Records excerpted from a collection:
◆ ◆ ◆ ◆ ◆ ◆ ◆
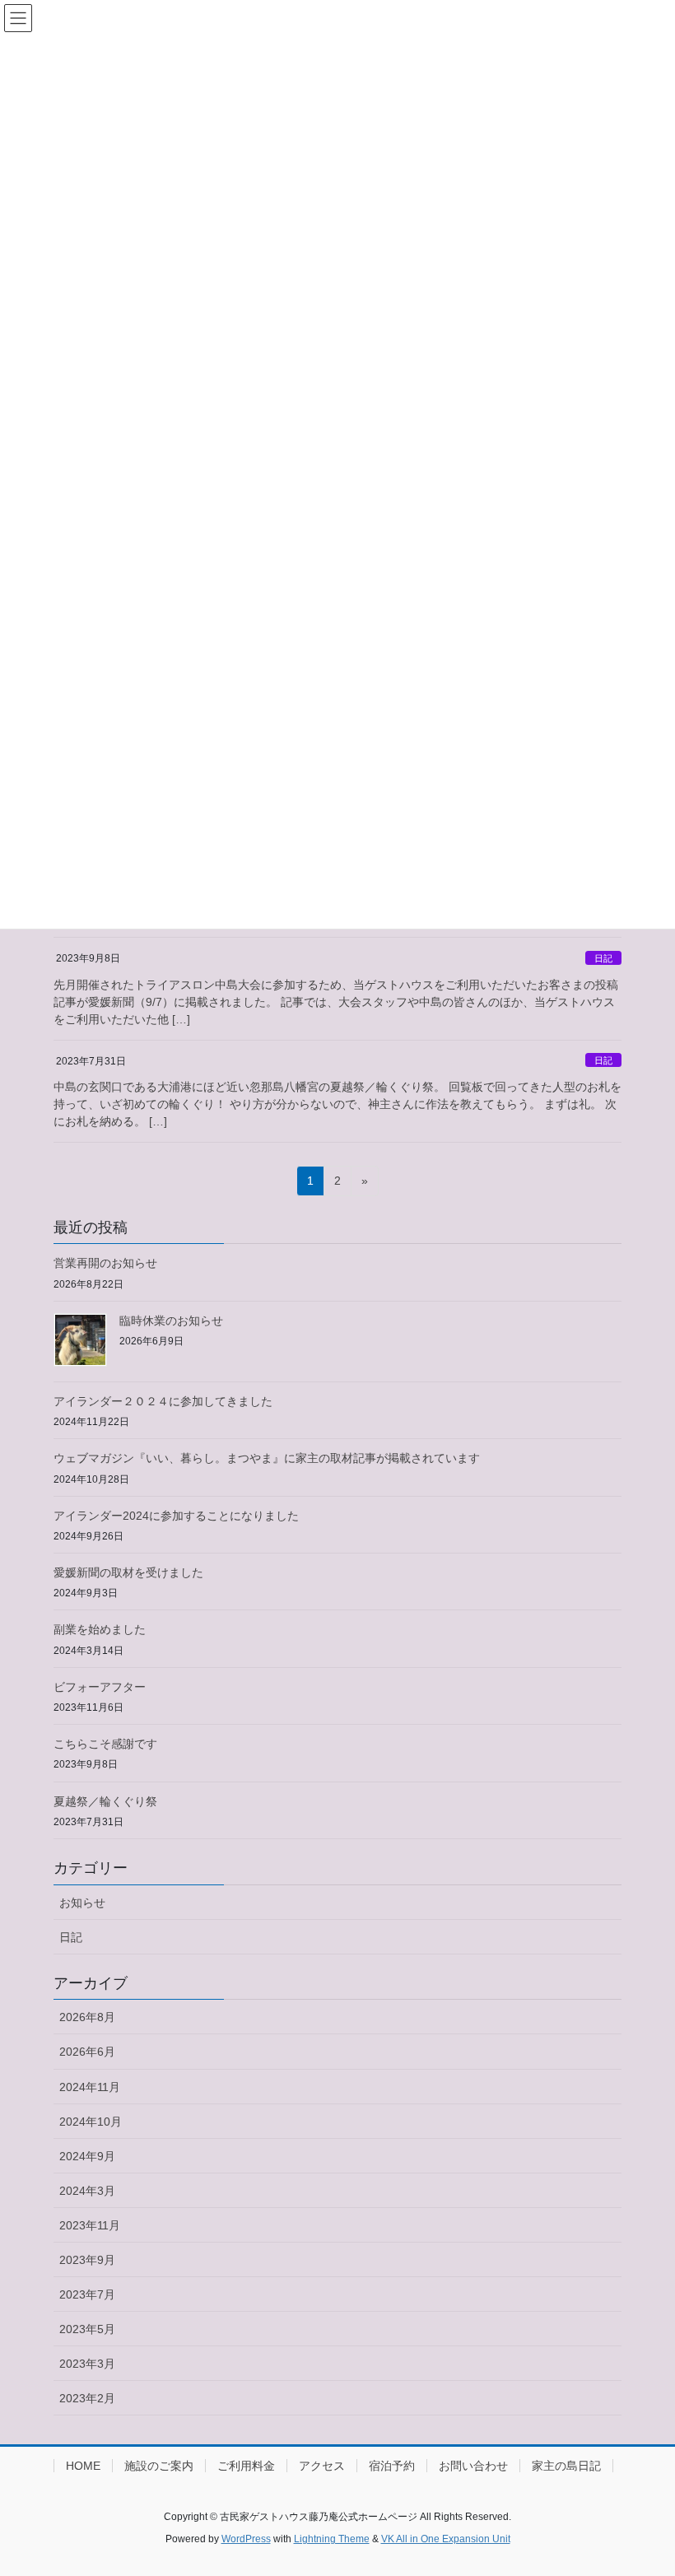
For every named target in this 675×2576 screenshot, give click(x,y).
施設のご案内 (158, 2465)
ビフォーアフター (100, 1686)
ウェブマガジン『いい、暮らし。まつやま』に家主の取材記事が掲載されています (267, 1458)
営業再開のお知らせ (105, 1262)
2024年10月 (90, 2121)
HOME (83, 2465)
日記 (603, 958)
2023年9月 (87, 2259)
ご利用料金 (246, 2465)
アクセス (322, 2465)
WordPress (246, 2539)
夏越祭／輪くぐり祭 (105, 1801)
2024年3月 (87, 2190)
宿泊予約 (392, 2465)
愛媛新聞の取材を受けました (128, 1572)
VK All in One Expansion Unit (445, 2539)
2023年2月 (87, 2398)
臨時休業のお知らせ (171, 1320)
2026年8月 (87, 2017)
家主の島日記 (566, 2465)
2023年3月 (87, 2363)
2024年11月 (89, 2087)
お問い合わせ (473, 2465)
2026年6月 (87, 2051)
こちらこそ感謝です (105, 1743)
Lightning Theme (332, 2539)
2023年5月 (87, 2329)
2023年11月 (89, 2225)
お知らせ (82, 1902)
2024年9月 (87, 2156)
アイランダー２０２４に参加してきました (163, 1401)
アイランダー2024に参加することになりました (176, 1515)
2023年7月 (87, 2294)
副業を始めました (100, 1629)
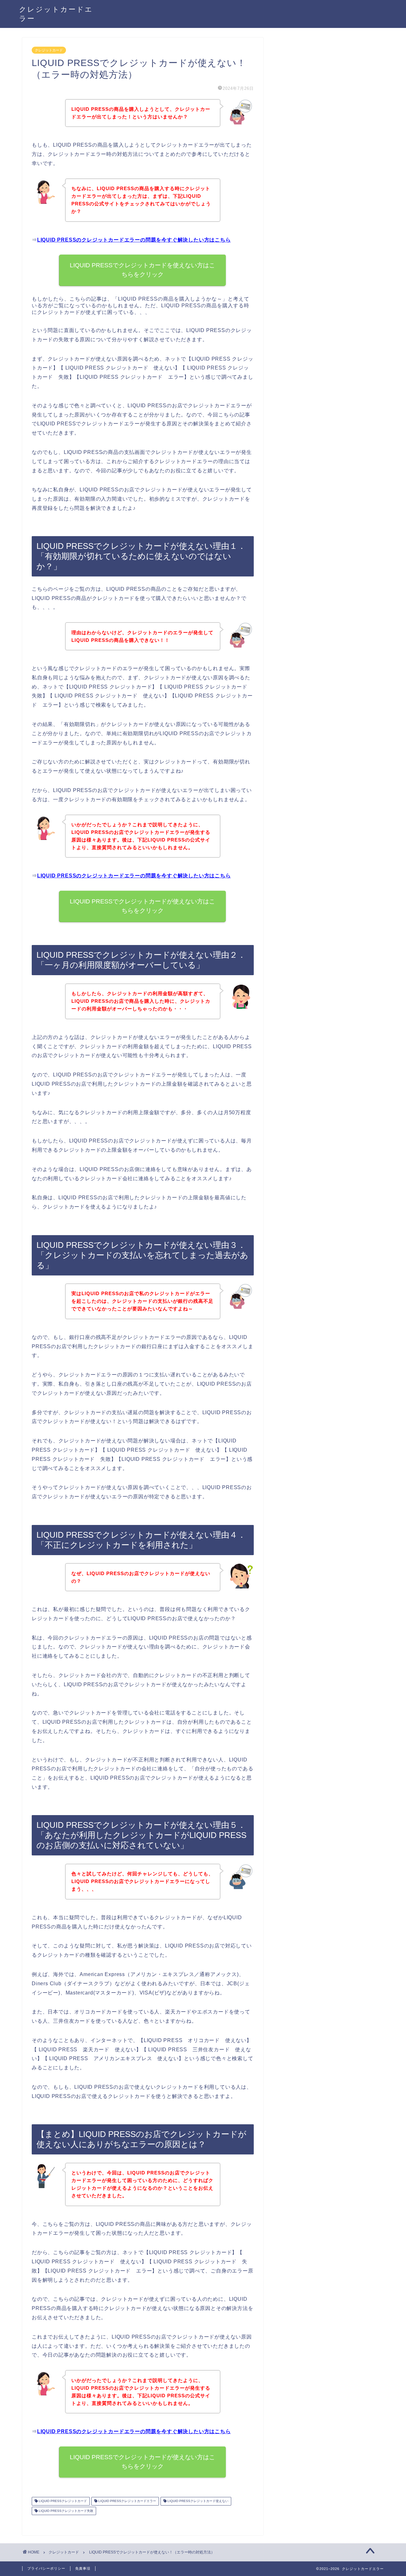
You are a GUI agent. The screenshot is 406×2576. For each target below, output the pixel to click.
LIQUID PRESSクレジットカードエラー (126, 2501)
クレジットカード (49, 50)
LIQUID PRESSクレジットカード (62, 2501)
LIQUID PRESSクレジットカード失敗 (65, 2511)
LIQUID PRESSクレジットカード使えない (197, 2501)
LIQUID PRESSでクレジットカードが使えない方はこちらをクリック (142, 906)
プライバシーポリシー (46, 2568)
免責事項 (82, 2568)
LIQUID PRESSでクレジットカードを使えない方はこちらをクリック (142, 270)
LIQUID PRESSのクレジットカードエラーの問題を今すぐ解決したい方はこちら (134, 240)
◆ ◆ ◆ ◆ ◆ ◆ ◆
The required output is every line of the data above, set down exactly and stripped of pictures.

For every named target in this 675×2576 screenshot, give click(x,y).
施設のご案内 (158, 2465)
ビフォーアフター (100, 1686)
ウェブマガジン『いい、暮らし。まつやま』に家主の取材記事が掲載されています (267, 1458)
営業再開のお知らせ (105, 1262)
2024年10月 (90, 2121)
HOME (83, 2465)
日記 (603, 958)
2023年9月 (87, 2259)
ご利用料金 (246, 2465)
アクセス (322, 2465)
WordPress (246, 2539)
夏越祭／輪くぐり祭 (105, 1801)
2024年3月 (87, 2190)
宿泊予約 (392, 2465)
愛媛新聞の取材を受けました (128, 1572)
VK All in One Expansion Unit (445, 2539)
2023年2月 (87, 2398)
臨時休業のお知らせ (171, 1320)
2026年8月 (87, 2017)
家主の島日記 (566, 2465)
2023年3月 (87, 2363)
2024年11月 (89, 2087)
お問い合わせ (473, 2465)
2026年6月 (87, 2051)
こちらこそ感謝です (105, 1743)
Lightning Theme (332, 2539)
2023年5月 (87, 2329)
2023年11月 (89, 2225)
お知らせ (82, 1902)
2024年9月 (87, 2156)
アイランダー２０２４に参加してきました (163, 1401)
アイランダー2024に参加することになりました (176, 1515)
2023年7月 (87, 2294)
副業を始めました (100, 1629)
You are a GUI agent. The screenshot is 406×2576. For each target below, output the pixel to click.
LIQUID PRESSクレジットカードエラー (126, 2501)
クレジットカード (49, 50)
LIQUID PRESSクレジットカード (62, 2501)
LIQUID PRESSクレジットカード失敗 (65, 2511)
LIQUID PRESSクレジットカード使えない (197, 2501)
LIQUID PRESSでクレジットカードが使えない方はこちらをクリック (142, 906)
プライバシーポリシー (46, 2568)
免責事項 (82, 2568)
LIQUID PRESSでクレジットカードを使えない方はこちらをクリック (142, 270)
LIQUID PRESSのクレジットカードエラーの問題を今すぐ解決したい方はこちら (134, 240)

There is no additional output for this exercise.